Bestudeer deze passage

  
/ 10837  
  

7839. Een zoon van een jaar zult gij hebben; dat dit de volle staat betekent, staat vast uit de betekenis van de zoon, namelijk het ware, waarover de nrs. 489, 491, 533, 1147, 2623, 2803, 2813, 3373, 3704; en uit de betekenis van het jaar, namelijk een volledige periode van aanvang tot einde, nr. 2906; dus een volle staat.

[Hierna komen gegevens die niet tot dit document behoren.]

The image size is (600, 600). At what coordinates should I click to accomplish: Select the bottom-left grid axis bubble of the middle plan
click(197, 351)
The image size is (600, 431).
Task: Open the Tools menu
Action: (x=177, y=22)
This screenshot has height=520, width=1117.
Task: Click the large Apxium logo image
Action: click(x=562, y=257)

Wat een volle staat is moet worden gezegd: een staat wordt vol genoemd, wanneer het goede zodanig is dat er niets ontbreekt voor de opname van de invloeiing van de onschuld; de met het goede van de naastenliefde verbonden waarheden van het geloof maken dat het zodanig is; het geestelijk goede immers neemt van de waarheden van het geloof zijn hoedanigheid aan; dit wordt hier verstaan onder de volle staat, die wordt aangeduid met de zoon van een jaar.

De staat is echter niet vol, wanneer de waarheden nog niet het goede hebben gekwalificeerd zodat dit de overeenstemmende staat van de onschuld kan opnemen; dan eerst wordt die staat vol, wanneer vanuit het goede het ware wordt beoogd; en hij is dan nog niet vol wanneer vanuit het ware het goede wordt beoogd; in deze staat zijn zij die worden wederverwekt; in eerdergenoemden echter zijn zij die zijn wederverwekt; eerdergenoemden zijn in het ware waardoor het goede is; de laatstgenoemden zijn in het ware dat uit het goede is; of de eerdergenoemden zijn in de gehoorzaamheid van het ware, laatstgenoemden echter in de aandoening van het ware te doen; en daarom zijn eerdergenoemden mensen van de uiterlijke Kerk en laatstgenoemden van de innerlijke Kerk.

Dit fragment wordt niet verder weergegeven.